Restrict Users to Create SageMaker Endpoints from Model with Specific Execution Policy

Thursday, March 14, 2019 by Ujjwal Bhardwaj

When you deploy a SageMaker Endpoint, the following operations occur at the backend.

An ML compute instance is provisioned in a service managed account
The Model image is downloaded on the instance and the container is run.
The ML compute instance assumes the execution role specified in Model to perform the requisite operations.
Thereafter, requests are made to the /ping route for a specific period of time before the Sagemaker Endpoint is rendered InService

With the current architecture, a user can deploy an Endpoint using any of the available models and there is no way to implicitly restrict any user from from doing so. Thus, to achieve this use case (rather a workaround to enforce the scenario), you may consider the following procedure.

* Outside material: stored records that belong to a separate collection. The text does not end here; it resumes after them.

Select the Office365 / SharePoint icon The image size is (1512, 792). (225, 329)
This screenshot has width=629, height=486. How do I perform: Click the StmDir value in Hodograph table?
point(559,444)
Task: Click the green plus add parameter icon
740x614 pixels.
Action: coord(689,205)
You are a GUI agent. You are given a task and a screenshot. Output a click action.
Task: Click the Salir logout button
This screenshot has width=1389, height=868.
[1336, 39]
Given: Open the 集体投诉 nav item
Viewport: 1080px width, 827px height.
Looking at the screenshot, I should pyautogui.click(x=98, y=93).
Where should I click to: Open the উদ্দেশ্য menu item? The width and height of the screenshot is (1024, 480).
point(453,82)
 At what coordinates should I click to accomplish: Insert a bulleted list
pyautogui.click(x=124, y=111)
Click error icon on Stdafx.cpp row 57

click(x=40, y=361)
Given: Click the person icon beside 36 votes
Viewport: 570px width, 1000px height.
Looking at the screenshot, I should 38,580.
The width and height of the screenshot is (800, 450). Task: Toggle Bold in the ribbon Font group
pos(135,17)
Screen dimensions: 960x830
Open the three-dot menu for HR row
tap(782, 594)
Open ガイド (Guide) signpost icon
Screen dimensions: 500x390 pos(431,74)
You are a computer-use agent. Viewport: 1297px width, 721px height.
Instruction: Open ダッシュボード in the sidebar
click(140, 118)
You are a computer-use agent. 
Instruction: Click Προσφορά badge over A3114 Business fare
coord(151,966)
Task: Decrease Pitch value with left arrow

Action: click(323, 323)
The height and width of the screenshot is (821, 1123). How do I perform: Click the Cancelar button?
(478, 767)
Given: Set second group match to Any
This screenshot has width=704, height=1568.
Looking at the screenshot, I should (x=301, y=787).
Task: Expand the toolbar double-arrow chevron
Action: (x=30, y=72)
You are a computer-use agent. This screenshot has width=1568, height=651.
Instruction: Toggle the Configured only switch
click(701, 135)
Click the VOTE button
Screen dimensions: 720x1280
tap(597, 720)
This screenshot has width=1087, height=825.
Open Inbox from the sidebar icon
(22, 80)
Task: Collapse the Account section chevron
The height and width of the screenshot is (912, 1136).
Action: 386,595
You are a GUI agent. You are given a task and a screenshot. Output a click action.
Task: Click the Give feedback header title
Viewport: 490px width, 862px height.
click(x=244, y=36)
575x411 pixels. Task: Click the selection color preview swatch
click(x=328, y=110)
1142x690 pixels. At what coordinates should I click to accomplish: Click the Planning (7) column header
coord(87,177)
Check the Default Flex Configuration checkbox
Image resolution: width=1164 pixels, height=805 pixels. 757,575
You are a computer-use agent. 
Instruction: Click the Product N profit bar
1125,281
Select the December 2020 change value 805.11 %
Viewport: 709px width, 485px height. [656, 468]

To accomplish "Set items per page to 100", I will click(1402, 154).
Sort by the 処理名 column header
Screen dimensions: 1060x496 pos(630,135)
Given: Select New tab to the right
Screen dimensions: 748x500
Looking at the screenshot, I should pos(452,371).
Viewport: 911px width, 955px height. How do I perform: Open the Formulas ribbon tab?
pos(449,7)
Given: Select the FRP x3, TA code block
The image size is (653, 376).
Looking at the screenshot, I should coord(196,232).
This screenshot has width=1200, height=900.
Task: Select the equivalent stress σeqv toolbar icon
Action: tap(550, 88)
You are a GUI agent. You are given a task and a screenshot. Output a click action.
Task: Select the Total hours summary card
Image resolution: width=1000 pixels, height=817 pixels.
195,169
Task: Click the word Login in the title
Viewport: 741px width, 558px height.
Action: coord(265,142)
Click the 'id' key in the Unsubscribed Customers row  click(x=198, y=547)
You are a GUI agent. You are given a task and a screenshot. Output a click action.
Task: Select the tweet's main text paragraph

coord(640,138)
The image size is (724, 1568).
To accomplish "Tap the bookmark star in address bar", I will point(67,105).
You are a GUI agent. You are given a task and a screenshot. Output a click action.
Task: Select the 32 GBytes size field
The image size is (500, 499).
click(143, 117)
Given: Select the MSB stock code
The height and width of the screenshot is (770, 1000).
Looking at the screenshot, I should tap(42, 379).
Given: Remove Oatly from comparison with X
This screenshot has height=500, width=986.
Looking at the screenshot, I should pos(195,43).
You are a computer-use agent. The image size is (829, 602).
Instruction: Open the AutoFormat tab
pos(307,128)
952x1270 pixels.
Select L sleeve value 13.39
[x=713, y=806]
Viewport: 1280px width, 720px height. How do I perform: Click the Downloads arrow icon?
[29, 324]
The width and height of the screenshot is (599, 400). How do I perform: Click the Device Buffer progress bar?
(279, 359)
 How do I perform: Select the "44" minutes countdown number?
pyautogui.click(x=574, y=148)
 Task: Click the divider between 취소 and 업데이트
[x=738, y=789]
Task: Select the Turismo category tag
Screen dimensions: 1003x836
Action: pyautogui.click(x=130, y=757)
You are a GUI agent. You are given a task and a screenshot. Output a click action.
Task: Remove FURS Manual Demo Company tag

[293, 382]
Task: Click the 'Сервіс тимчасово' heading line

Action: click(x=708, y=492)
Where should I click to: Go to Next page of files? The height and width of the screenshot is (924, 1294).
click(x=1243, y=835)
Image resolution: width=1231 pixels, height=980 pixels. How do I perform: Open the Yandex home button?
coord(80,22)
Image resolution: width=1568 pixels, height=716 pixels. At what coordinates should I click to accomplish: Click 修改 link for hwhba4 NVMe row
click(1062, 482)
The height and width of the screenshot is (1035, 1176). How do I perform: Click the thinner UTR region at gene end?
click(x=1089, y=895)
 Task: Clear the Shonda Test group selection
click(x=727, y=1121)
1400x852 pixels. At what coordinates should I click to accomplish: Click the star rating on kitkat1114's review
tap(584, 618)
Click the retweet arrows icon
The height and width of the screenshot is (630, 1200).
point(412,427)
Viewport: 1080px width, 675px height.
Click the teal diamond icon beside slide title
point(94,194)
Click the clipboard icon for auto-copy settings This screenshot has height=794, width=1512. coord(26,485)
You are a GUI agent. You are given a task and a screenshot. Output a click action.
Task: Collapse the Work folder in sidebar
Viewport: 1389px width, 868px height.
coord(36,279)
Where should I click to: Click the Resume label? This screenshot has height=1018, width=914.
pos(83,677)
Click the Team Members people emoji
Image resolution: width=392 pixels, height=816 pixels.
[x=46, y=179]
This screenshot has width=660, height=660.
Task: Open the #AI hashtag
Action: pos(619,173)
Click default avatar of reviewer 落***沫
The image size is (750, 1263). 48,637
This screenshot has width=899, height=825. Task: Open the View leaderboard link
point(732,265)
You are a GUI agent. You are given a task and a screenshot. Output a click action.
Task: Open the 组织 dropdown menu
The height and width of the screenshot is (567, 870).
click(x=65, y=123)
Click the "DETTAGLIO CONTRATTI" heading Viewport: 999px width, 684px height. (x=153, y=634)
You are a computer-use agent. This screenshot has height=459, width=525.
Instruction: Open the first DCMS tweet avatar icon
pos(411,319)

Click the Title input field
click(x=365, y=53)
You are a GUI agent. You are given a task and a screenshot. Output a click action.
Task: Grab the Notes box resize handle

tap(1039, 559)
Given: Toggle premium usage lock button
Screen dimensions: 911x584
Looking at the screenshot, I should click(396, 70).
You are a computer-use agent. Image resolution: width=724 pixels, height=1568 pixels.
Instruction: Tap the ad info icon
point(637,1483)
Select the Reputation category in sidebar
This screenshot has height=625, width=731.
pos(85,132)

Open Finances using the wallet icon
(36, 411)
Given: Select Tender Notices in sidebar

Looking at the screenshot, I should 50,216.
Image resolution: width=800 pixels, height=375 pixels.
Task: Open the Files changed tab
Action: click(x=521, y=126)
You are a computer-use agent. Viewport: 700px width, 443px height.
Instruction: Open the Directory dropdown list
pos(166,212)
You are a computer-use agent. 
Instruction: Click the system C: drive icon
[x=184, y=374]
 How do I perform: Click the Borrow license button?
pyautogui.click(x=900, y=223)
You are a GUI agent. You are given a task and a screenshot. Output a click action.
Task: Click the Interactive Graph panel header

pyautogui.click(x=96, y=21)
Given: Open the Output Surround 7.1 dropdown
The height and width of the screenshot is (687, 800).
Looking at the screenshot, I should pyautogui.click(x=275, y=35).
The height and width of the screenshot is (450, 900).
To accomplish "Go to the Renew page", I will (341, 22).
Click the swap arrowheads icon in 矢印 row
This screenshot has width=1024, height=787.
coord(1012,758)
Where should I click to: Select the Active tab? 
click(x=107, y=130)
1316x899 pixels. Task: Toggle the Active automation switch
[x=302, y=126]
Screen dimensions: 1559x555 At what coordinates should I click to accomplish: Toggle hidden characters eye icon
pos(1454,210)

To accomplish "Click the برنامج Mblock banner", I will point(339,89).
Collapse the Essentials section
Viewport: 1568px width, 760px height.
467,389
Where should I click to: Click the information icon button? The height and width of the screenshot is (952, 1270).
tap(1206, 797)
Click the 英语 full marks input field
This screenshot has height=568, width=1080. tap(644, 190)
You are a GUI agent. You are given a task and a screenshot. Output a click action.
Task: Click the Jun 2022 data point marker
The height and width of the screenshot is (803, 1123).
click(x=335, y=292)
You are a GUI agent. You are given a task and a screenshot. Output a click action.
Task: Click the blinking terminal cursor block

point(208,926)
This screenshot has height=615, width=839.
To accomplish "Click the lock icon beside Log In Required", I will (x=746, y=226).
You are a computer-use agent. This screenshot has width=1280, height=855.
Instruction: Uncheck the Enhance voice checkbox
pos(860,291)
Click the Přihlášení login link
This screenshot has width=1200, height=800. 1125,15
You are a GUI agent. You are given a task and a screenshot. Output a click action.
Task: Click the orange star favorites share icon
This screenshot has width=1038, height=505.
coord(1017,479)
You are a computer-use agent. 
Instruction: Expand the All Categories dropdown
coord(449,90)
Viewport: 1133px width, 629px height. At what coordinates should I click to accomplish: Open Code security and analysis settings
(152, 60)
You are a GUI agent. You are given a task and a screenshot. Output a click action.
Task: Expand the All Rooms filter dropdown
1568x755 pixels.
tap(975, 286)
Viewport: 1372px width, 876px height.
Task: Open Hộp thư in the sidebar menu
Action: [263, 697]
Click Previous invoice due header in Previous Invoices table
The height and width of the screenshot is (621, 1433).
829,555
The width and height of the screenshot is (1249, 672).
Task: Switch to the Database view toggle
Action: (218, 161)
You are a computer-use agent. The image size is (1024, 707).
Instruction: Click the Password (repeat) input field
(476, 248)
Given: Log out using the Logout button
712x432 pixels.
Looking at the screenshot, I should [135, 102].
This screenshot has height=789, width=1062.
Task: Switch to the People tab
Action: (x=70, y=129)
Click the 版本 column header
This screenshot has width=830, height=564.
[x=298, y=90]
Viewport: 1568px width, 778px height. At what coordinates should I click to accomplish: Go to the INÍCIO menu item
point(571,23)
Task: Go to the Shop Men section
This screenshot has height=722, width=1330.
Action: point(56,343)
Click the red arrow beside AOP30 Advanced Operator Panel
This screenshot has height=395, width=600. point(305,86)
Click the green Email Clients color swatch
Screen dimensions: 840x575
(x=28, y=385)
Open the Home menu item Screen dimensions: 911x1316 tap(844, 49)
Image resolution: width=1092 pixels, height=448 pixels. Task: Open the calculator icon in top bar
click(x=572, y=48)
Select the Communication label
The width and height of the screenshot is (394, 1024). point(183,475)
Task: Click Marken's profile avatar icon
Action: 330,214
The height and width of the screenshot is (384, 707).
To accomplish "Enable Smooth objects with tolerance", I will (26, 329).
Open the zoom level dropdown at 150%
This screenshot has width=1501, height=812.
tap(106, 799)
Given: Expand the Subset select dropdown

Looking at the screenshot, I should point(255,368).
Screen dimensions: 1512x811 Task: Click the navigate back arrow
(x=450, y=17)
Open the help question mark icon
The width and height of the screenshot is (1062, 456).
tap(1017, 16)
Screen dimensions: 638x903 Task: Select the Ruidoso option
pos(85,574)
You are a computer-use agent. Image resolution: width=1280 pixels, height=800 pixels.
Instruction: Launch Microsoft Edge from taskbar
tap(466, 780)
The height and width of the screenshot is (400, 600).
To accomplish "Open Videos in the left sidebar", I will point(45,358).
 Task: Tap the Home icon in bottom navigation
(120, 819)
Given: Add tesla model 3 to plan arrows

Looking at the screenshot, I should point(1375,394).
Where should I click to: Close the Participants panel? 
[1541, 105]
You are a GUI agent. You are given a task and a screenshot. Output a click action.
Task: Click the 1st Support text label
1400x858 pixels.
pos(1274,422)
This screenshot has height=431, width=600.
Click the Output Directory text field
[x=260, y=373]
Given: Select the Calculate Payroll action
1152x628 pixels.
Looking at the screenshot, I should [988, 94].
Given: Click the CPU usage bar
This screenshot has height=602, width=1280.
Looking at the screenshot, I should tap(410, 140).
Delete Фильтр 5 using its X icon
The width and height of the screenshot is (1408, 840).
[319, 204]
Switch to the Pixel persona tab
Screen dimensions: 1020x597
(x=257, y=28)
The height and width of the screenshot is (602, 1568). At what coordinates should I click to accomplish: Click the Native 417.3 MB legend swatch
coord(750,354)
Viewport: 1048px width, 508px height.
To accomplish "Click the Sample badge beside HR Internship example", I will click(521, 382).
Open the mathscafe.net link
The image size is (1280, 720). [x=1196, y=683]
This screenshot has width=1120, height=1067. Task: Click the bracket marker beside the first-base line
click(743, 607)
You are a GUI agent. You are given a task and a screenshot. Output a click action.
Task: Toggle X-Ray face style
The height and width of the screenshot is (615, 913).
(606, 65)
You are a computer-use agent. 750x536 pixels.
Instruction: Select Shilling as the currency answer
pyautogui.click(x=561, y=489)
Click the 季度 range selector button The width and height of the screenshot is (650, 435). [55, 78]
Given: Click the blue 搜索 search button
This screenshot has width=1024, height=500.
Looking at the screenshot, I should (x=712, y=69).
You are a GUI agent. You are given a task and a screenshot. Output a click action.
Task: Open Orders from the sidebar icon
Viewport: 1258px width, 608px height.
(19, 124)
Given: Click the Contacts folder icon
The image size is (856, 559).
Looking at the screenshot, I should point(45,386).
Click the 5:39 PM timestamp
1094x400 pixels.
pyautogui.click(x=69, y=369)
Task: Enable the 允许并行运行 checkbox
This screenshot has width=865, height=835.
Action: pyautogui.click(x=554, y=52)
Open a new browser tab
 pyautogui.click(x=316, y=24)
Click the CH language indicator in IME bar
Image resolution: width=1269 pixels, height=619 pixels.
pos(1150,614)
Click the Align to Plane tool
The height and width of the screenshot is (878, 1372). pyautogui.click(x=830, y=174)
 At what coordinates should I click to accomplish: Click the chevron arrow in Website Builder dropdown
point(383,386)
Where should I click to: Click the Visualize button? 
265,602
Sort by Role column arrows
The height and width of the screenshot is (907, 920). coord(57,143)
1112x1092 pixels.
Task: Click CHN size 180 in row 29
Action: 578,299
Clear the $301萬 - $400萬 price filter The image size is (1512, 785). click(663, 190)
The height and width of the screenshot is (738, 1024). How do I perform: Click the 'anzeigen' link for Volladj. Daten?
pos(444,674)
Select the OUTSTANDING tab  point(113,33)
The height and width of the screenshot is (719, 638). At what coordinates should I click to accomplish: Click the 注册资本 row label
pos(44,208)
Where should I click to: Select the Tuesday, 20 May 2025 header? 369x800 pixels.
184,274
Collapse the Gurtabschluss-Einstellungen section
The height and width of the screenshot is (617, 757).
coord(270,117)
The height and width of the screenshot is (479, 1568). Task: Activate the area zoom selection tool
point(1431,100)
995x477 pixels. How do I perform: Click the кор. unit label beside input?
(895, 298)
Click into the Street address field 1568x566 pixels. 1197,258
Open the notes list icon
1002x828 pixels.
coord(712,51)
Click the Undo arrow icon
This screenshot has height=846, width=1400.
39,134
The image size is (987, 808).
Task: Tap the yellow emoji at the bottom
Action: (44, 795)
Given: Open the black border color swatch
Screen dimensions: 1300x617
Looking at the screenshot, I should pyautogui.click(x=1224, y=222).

Create a Cloudwatch Events Rule with Service Name as Sagemaker, Event Type as AWS API Call via CloudTrail and Operation as CreateEndpoint (or CreateTransformJob)
As a Target to this Event Rule, add a Lambda function that does the following:

The lambda function stores the Model names and the roles that can access them as constants.
Then at each call to this function, it checks whether the API action was called by any of the allowed Roles. If not, then it Stops the resource in concern.

const AWS = require('aws-sdk');

exports.handler = (event, context, callback) => { const sagemaker = new AWS.SageMaker(); const roleARN = event["userIdentity"]["sessionContext"]["sessionIssuer"]["arn"]; const modelName = event["requestParameters"]["modelName"]; const transformJob = event["requestParameters"]["transformJobName"]; let roles = process.env.ALLOWED_ROLES.split(","); if (!roles.includes(roleARN)) { var params = { TransformJobName: transformJob };
```
      sagemaker.stopTransformJob(params, function(err, data) {
          if (err) console.log(err, err.stack); 
          else     console.log(data);  
      });
  }
  callback(null, {});
```
};

With this, as soon as an API call is made to Create a Batch Transform job, if that action is not called by any of the allowed roles, it will stop the job immediately.